The simple answer: yes! It would be a very positive good to use wind energy vs these non-renewable CO2 producers.
The basic environmental and ethical implications of conventional energy production focus on CO2 output.
(a quick and basic lesson on all of this): As you likely know, CO2 is a key greenhouse gas, in that it traps the sun’s heat in our atmosphere like a blanket. The more we put up there, the warmer our climate becomes. Living organisms like you and me and trees and dinosaurs ‘trap’ CO2 – trees take it directly out of the atmosphere in their breathing process, animals take it from eating the plants. When we die a lot of that CO2, now in the form of various carbons, goes back into the atmosphere in our decomposition. But some of it goes with us into the ground.
If we stay down there long enough, millions of years, those carbons can get crushed together in various ways to produce coal, oil and gas. These are amazing little bundles of energy, and today we are using them. We do this by causing the breakdown of the complex chains of carbon, releasing the energy, and the carbon, combining with oxygen in the breakdown process, back into the atmosphere.
The problem now is that we are causing the earth’s climate to warm back up to where it was millions of years ago. This might not seem so bad, but the resulting social and political chaos is actually quite frightening. Something like 2/3 of the world’s population lives at or near sea-level. With slow but steady rises in sea-level, those people will have to move, in some cases to other countries. Food grown there will have to move. People will starve. They will fight. Bad things will happen.
But that’s just the beginning. Humans can adapt pretty quickly. Other species, unfortunately not so much. Places that have been savanna for thousands of years are now becoming either deserts or forests (depending on direction of change in rainfall primarily); many species here in Montana for instance, that rely on niche-climates, are in decline. One case is the white-bark pine tree, which grows very high up in dry, rocky climates that are covered in snow 2/3 of the year.

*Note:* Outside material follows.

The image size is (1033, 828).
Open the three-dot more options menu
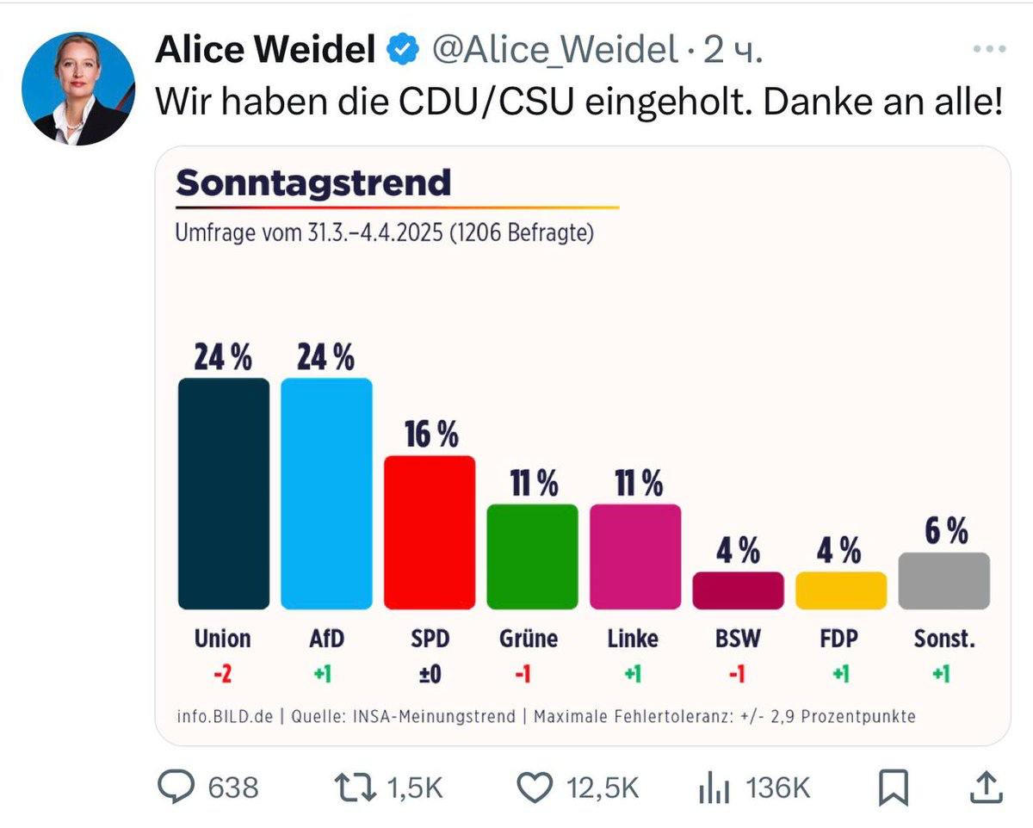[989, 49]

Well, with the rise in temperatures of the last 20 years, these areas are shrinking and moving up-slope. Pine trees can’t just uproot and walk to the better conditions. Now, the little animals and birds that live on the nuts from these trees are in decline too. And, who would have guessed, but the great grizzly bear is suffering too. Grizzlies rely on raiding the stores of pine-nuts that other animals work all winter to create so that they can get much-needed fat in the spring. No nuts = hungry, cranky grizzlies.
Similar stories are unfolding around the world.
We burn gas (etc), we heat the air, we lose the snow and trees and piss off big bears. How much more clearly ethical can it get!?
Seriously though. In order to take the Buddhist precept of non-harm or ahmisa seriously, we must work to minimize our environmental “footprint” in the world. Wind energy and hydroelectric both do this. Both have their flaws, but compared to carbon-based energy they are far better. More importantly though is the moves we all can make to reduce energy consumption altogether. Live simply. Be a conscious consumer; buy local, buy bulk, etc. Be active in politics as much as you can; email leaders urging them to conserve, to waste less, to consider the long-term in everything that they do.
Yes, one person’s actions does make a difference. Remember that your actions ripple out, like the air off of a butterfly’s wings that causes the proverbial hurricane. Even when we don’t feel like we’re making a difference, what is most important is that we keep trying. We keep trying to rid ourselves of greed, hatred and delusion and to act from our Buddha-nature, with the selfless care of a mother for her only child. Don’t worry if you feel like an insignificant peg in the massive wheels of life’s machinery. In a way, you are. But also in a way you are the grand result of all other pegs, the locus of all opportunity and possibility.
Dare to know.
and
Carpe Diem!
Sieze the day.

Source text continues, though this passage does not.